▶ **ASSIGNMENT**
Return every line of the data below that includes the string "Федерации".

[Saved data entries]
- Opening Delimiter -

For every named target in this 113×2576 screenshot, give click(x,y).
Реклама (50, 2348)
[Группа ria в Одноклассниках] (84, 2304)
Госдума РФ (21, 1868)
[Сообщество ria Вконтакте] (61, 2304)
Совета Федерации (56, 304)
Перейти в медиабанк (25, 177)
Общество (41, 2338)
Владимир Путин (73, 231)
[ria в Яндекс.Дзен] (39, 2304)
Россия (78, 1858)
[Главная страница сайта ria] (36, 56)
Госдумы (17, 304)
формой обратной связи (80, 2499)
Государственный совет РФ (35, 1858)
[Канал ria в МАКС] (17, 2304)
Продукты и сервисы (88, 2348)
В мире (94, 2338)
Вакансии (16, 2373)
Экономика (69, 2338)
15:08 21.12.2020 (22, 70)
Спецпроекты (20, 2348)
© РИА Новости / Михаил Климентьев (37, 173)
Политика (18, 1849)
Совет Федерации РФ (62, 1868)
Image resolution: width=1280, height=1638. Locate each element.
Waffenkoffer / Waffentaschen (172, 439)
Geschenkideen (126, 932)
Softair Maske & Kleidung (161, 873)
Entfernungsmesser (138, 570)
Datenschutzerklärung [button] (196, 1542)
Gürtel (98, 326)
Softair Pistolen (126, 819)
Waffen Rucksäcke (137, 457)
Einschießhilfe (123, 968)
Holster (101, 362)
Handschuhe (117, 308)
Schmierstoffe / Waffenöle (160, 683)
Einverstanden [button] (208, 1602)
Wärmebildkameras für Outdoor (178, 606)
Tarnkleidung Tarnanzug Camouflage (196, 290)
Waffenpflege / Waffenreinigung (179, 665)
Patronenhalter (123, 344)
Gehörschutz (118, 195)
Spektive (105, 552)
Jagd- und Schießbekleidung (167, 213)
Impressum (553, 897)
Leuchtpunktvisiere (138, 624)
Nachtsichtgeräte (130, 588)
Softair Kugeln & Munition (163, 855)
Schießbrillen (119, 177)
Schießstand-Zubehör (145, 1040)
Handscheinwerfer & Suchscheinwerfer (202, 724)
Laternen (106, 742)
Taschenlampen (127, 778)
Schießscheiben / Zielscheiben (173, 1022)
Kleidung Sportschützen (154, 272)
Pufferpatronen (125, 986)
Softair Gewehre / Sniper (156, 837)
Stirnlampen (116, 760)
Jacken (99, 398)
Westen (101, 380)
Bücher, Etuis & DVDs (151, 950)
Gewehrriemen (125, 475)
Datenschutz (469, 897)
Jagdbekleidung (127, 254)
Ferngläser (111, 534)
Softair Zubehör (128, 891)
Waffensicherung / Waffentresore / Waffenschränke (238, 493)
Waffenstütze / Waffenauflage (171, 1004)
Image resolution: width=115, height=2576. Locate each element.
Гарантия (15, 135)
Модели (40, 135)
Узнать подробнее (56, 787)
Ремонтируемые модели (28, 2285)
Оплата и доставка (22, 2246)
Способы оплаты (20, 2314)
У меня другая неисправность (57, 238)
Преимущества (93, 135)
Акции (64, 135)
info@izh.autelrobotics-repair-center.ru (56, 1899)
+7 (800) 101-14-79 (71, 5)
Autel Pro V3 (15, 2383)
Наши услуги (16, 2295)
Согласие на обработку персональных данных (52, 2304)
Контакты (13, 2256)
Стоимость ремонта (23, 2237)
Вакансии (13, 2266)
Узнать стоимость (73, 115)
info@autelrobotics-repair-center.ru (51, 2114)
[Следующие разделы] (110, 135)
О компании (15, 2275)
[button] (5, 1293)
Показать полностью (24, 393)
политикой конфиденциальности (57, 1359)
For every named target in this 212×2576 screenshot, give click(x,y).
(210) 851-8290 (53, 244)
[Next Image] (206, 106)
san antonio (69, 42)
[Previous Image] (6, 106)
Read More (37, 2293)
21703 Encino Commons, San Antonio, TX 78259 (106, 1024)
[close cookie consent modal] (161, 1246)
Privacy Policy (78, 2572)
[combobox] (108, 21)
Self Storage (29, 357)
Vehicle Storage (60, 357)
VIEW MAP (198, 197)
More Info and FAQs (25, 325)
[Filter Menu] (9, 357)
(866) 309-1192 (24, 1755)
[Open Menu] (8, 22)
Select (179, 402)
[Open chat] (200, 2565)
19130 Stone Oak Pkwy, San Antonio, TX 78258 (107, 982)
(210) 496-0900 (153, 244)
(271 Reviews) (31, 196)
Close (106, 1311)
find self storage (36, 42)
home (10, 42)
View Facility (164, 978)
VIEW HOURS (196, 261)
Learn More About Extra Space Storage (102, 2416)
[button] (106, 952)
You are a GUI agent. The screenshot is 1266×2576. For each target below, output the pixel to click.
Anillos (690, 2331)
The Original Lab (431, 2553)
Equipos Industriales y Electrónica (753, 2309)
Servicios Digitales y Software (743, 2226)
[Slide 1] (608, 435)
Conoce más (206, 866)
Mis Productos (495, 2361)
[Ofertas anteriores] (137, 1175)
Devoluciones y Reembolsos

- Closing Delimiter -

▶ **PROBLEM SOLUTION**
Совета Федерации (56, 304)
Совет Федерации РФ (62, 1868)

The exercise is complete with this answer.